Traditionally, tip surgery has been the domain of Caucasians, but its importance has been generally underestimated among Orientals, especially the Malays and Chinese, as they feel their nose type is unsuitable for tip surgery. However, careful observation has revealed a surprising diversity in how their nasal tip is shaped.
In the past, the most recommended aspect of nasal surgery for Orientals was to alter the tip using a silicone implant, because of their thick skin and underdeveloped nasal tip.
However, various tip surgery techniques once thought to be applicable only to Caucasians are also largely applicable to Orientals. The best material currently being used in dorsal augmentation is harvested autologous cartilage and bone. The limitation of using an autologous graft is that it is difficult to acquire in sufficient quantity and is absorbable to a certain extent.
Successful tip surgery is possible only when accurate diagnosis, adequate analysis, and precise execution of surgical techniques are in harmony. It is essential to have a thorough understanding of the anatomical characteristics of the lower lateral cartilage consisting of the nasal tip, structures supporting the tip, and their mutual dynamics.
Nasal Hump Reshaping
For Oriental noses, a mild nasal hump may need dorsal augmentation and also tip surgery.

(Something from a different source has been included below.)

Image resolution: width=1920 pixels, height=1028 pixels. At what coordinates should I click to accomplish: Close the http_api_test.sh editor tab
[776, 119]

Nasal Alar-Columella Reshaping
Only when the collumella (the central position of the nostril that is composed of soft tissue overlying cartilage structures) appears proportional from the lateral view, can the nose be described as good-looking.
The extent and shape of the columella is not only affected by its own appearance, but also greatly influenced by the structure and shape of the alar. The shape of the nasal base created by the relationship between the columella and the alar is described as the alar-columella relationship. From a frontal photograph view, the cosmetically desirable alar-columella relationship is one that takes on a wing-like shape of a gull.
The best implant material currently being used in alar-columella reshaping is harvested autologous cartilage and bone.
Dorsal Hump Reduction
Involves surgery on the nasal dorsum to reduce the size of the nasal hump. It is especially popular among Indian and Caucasian women, whose prominent nasal humps are considered aggressive and unfeminine.
Nasal Width Reduction
Involves the construction of a cosmetically balanced nasal bridge and reduction of the width of the nose (also known as an alar base surgery, base reduction, alar base resection and alar wedge resection).
Usually, an autologous (patient’s own) cartilage or bone would be used in the construction of a cosmetically balanced nasal bridge.
A broken or fractured nose can result in a crooked or twisted nose, the axis of which is not located at the very centre of the face. Causes of a deviated nose include congenital deformity, injury during childhood, indistinctive repetitive trauma, obvious external trauma to the nose, complication of surgery, infection and so on.
The most important cause is external nasal trauma. Nasal trauma incurred during the infant to juvenile period may stay hidden while nasal and facial development is in progress, only to manifest itself as an obvious nasal deformity during the adolescent period. Breaking the nasal bones (nasal osteotomies) and nasal dorsum augmentation may be necessary.
The best material currently being used in broken nose repair is the harvested autologous cartilage and bone where necessary.
The septum (structure that serves as a partition between the two sides of the nose) is made up of the septal cartilage and the bony part. The asymmetric alignment and deformity of the septal cartilage with the various surrounding structures can result in deformity of the external nose. Septoplasty involves the surgical straightening of the deviated nasal septum.
A simple septal surgery needs no autologous grafts or implants unless it is combined with rhinoplasty procedures. There is a low incidence of septal perforations associated with revision septal surgery, which can be corrected with further surgery.